Would be interested to hear of stories where a team that had a really great xG at the start of the season without scoring too many, then turned that into loads of actual goals later on, mainly just to make me feel better about Saturday...
 

lord_garrincha

Well-Known Member
I will never be in a pub talking about our xG, but will more likely cursing the chances we had & missed... I guess this kinda formalises this, which is fine.

I have a question for people who follow this...

If you are playing Man City & getting battered with no attacks or shots on target... But only for a CB bringing the ball out of defence & hitting a 35 yard worldie into the top corner. Would the xG be less than 1 (what they have scored)?

I suppose if a striker who scores 20+ goals in a season in a team with a low xG may be seen in a better light.
 

SlowerThanPlatt

Well-Known Member
Do we think our high xG might be slightly inflated based on the opposition we've faced so far?

Would be interested to hear of stories where a team that had a really great xG at the start of the season without scoring too many, then turned that into loads of actual goals later on, mainly just to make me feel better about Saturday...

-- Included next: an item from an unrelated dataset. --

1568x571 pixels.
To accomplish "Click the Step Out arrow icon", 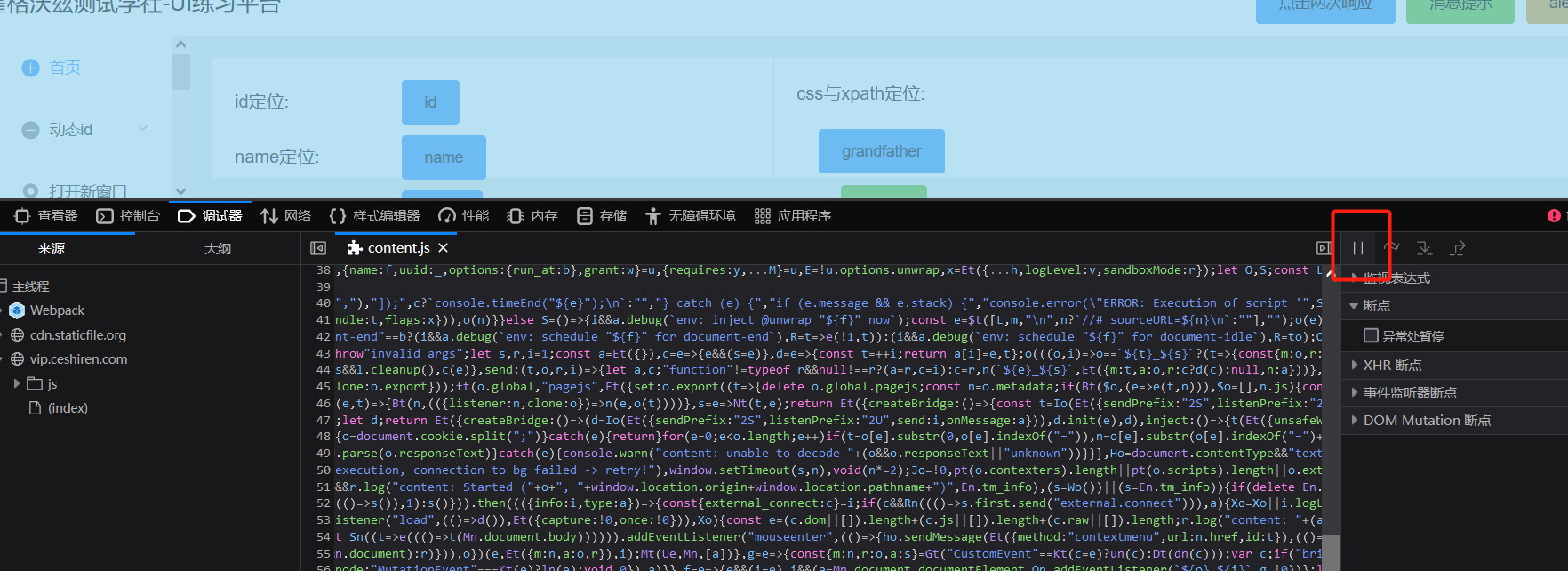I will [x=1458, y=248].
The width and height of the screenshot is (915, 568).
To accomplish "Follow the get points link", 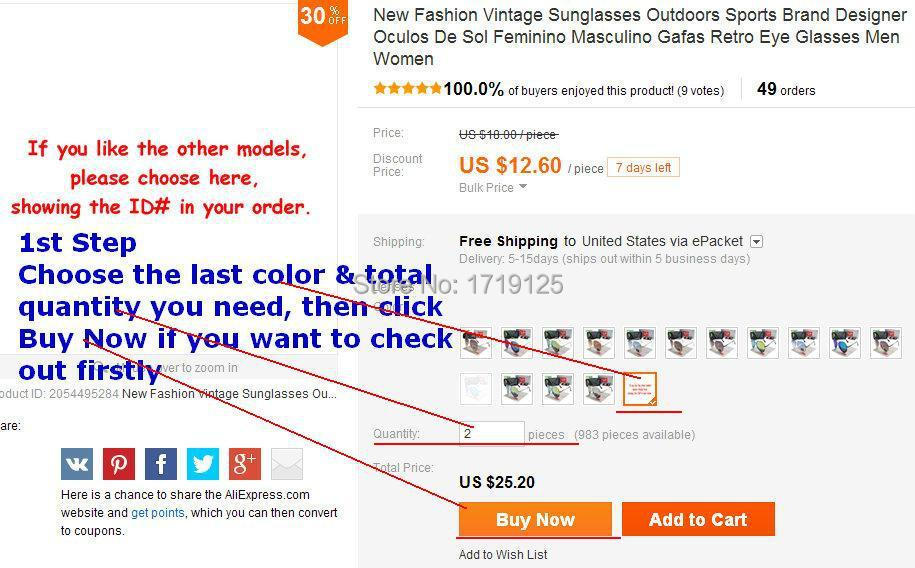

I think so, Reading got hammered 4-0 at Huddersfield on Saturday. Blackpool and Forest are still to win and make up the bottom 3
 

CDK

Well-Known Member
We have supposedly 2 finishers in walker ,godden but think godden is the man but play him with gyo as gyo does damage .
 

Winny the Bish

Well-Known Member
I have a question for people who follow this...

If you are playing Man City & getting battered with no attacks or shots on target... But only for a CB bringing the ball out of defence & hitting a 35 yard worldie into the top corner. Would the xG be less than 1 (what they have scored)?
Yes your xG would still be less than 1, as it's based on expected outcomes out shots rather than what actually happened.
 

shmmeee

Well-Known Member
I will never be in a pub talking about our xG, but will more likely cursing the chances we had & missed... I guess this kinda formalises this, which is fine.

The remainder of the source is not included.